A comparação de Mody, no entanto, vem com uma ressalva: sem uma ameaça iminente, a revolução industrial do século 19 foi se desenvolvendo à medida que a tecnologia e as práticas de negócios evoluíam. A adoção foi mais orgânica.
O rápido aumento da temperatura global, como previsto no relatório do Painel Intergovernamental de Mudanças Climáticas (IPCC) de 2018, significa que "não podemos esperar", diz ele. "A intervenção governamental precisa ser muito mais agressiva", alerta.

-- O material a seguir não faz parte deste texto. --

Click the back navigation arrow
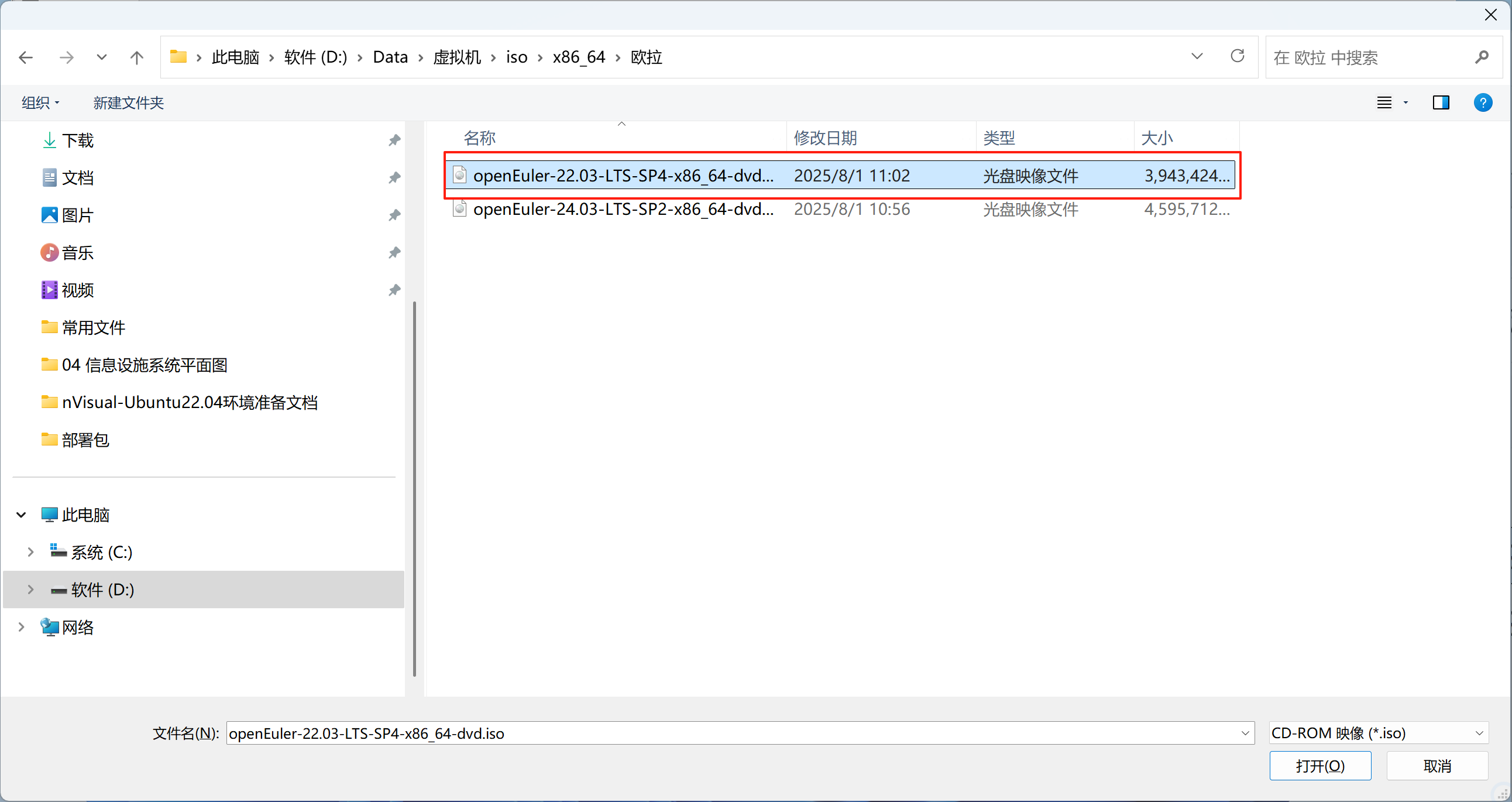The image size is (1512, 802). pos(25,57)
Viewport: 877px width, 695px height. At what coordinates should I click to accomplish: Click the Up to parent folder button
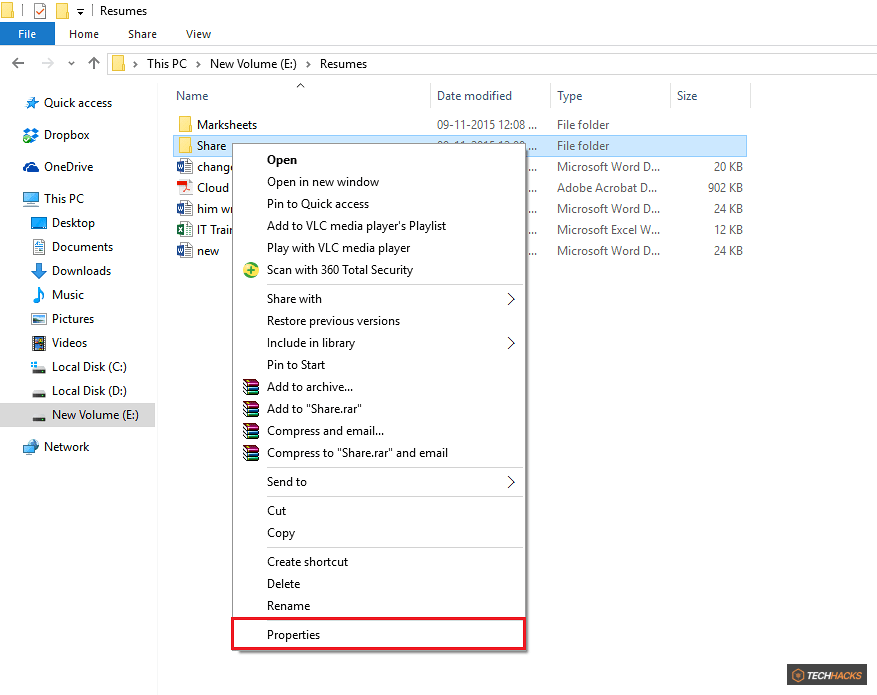coord(93,63)
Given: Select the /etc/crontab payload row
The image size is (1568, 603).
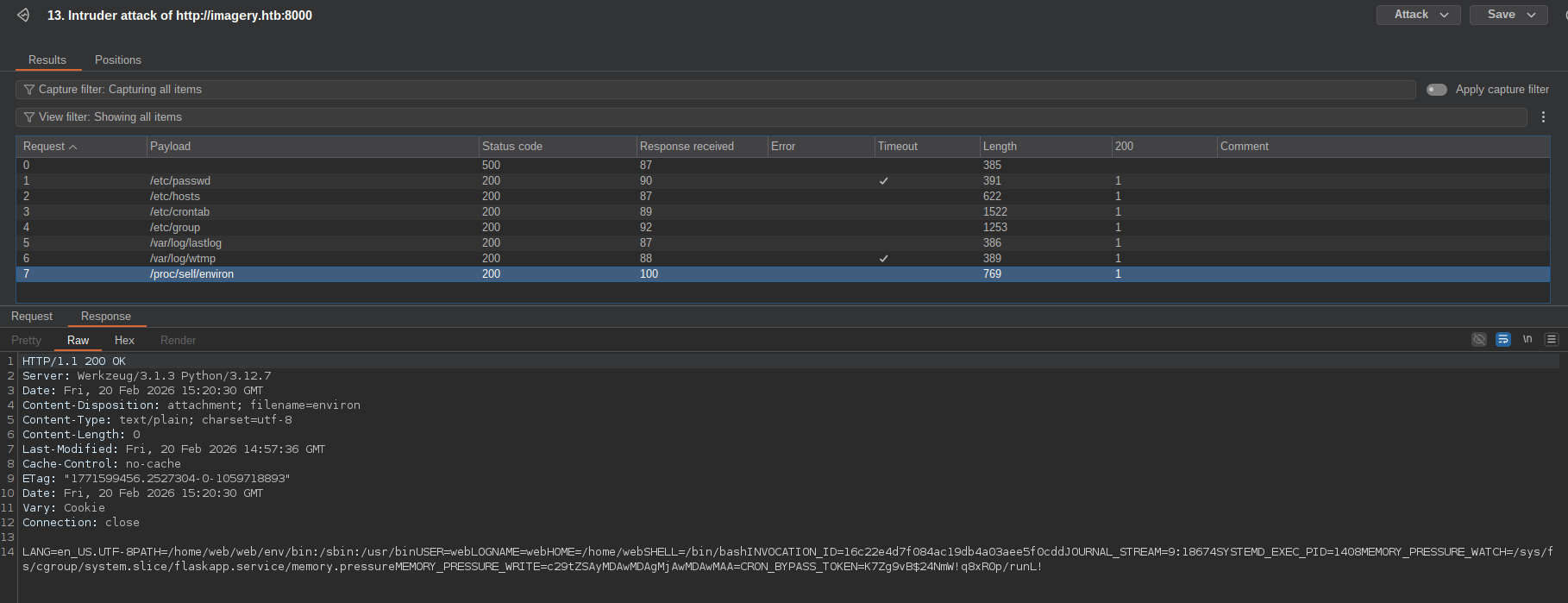Looking at the screenshot, I should click(179, 212).
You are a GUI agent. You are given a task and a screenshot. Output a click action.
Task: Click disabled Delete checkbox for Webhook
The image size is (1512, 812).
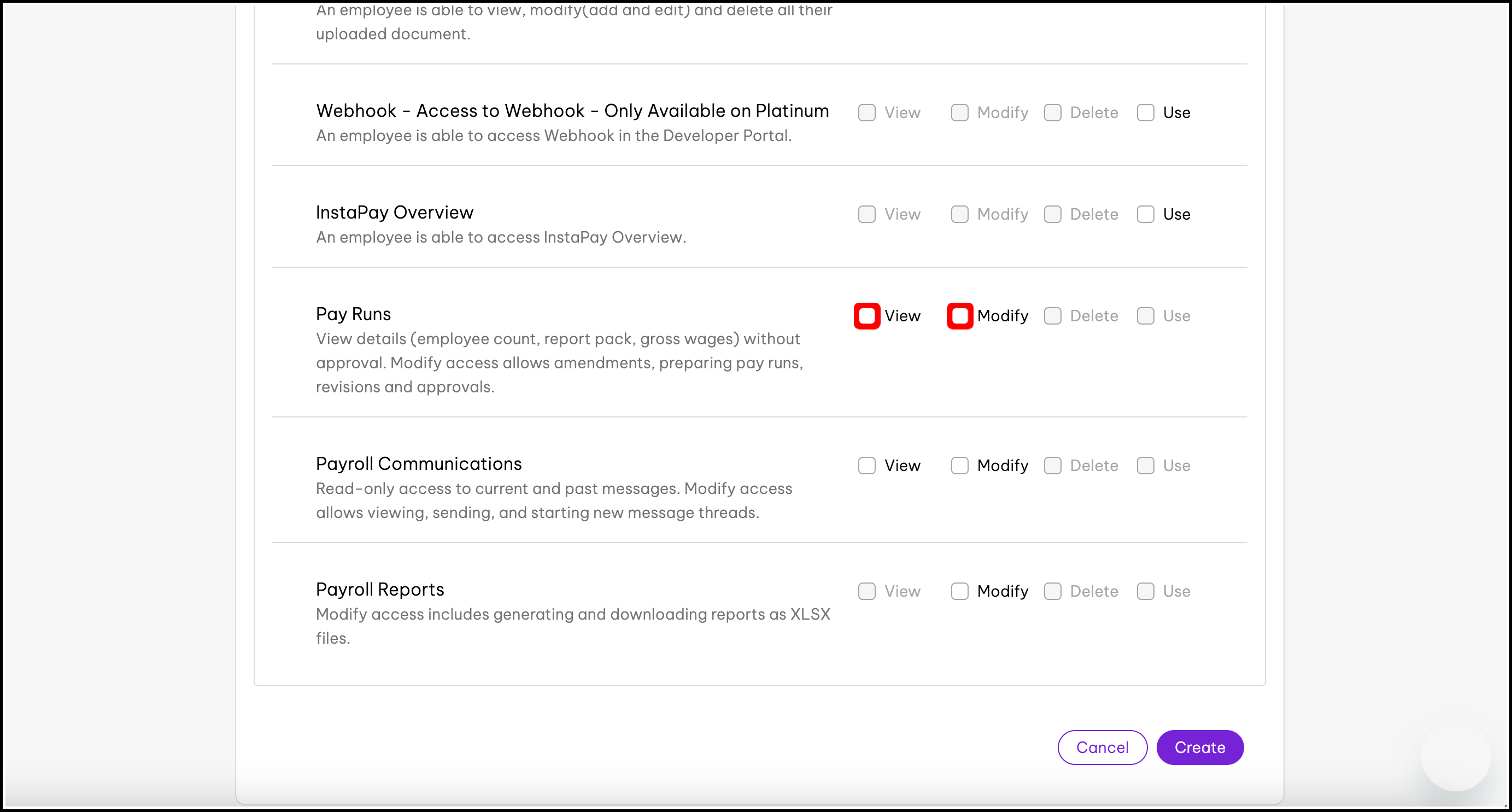click(x=1052, y=113)
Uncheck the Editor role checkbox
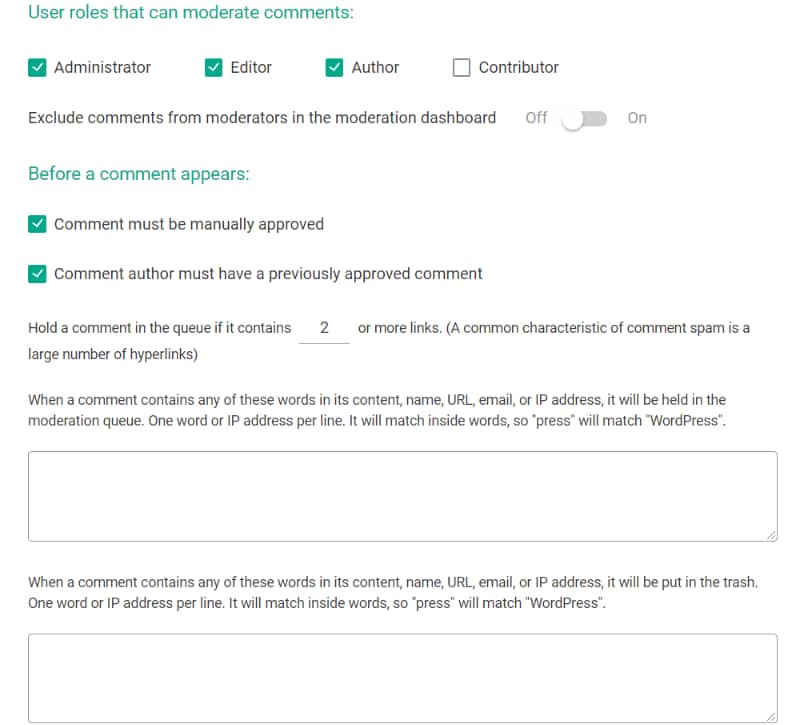 click(x=213, y=68)
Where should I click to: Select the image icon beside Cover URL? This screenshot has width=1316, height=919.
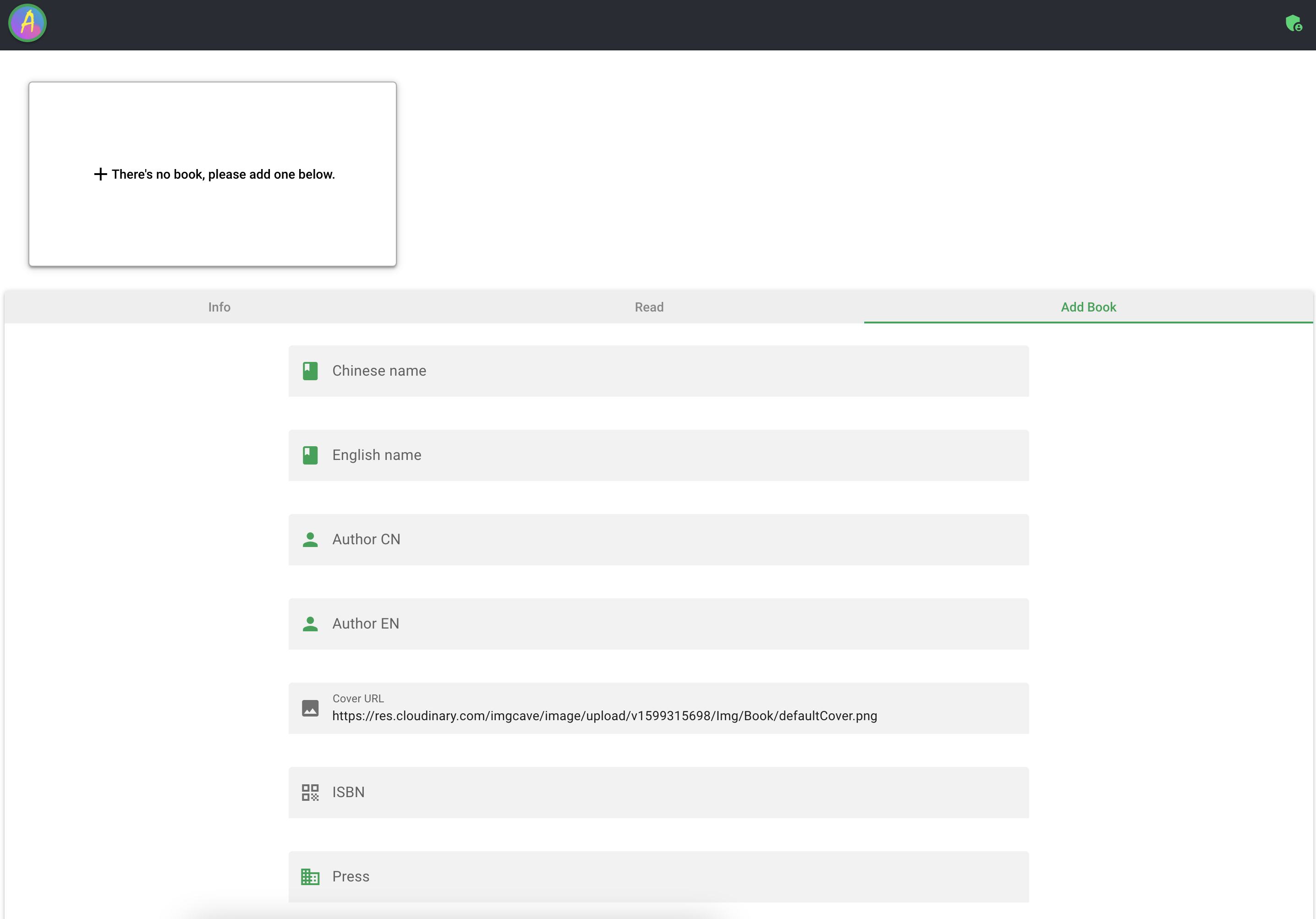point(310,708)
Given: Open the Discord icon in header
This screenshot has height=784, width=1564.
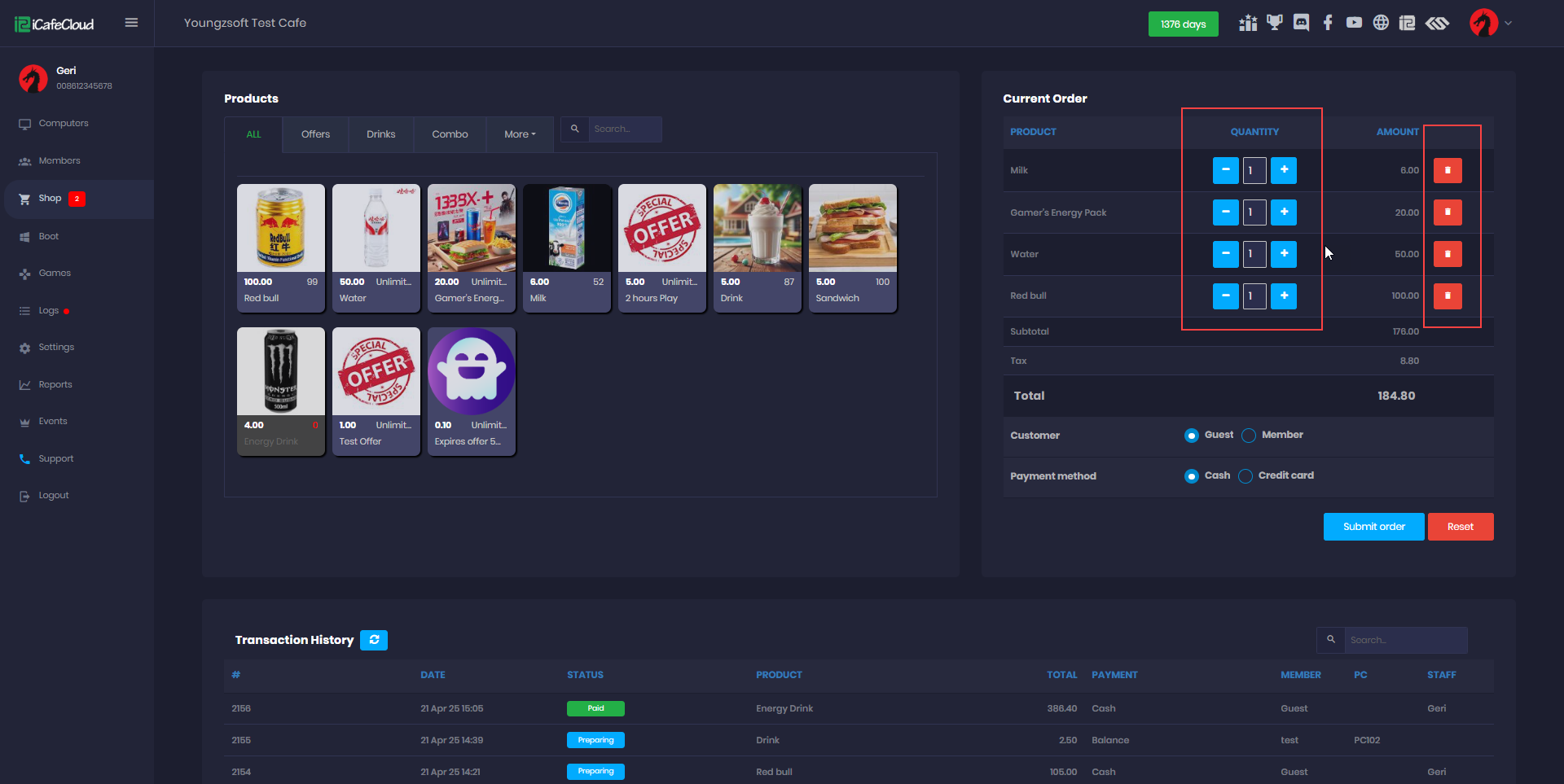Looking at the screenshot, I should pos(1301,23).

Embora exista um amplo consenso de que tanto uma taxação séria sobre o carbono quanto uma regulamentação forte são necessárias, Mody defende principalmente a última. "Normas funcionam. Restrições levam à inovação", afirma, citando como exemplo o Clean Water Act (lei da água limpa) de 1972, que forçou a indústria dos EUA a encontrar modos de limitar a poluição da água e continuar lucrativa.
Para Mody, a questão não é se a economia pode crescer, mas como. "Tantas pessoas ainda são desesperadamente pobres", observa. "Em seu nível mais básico, o crescimento econômico é o que permite que as crianças se saiam melhor que seus pais", diz. "Sem crescimento, as pessoas vão perder o incentivo para participar da vida cívica."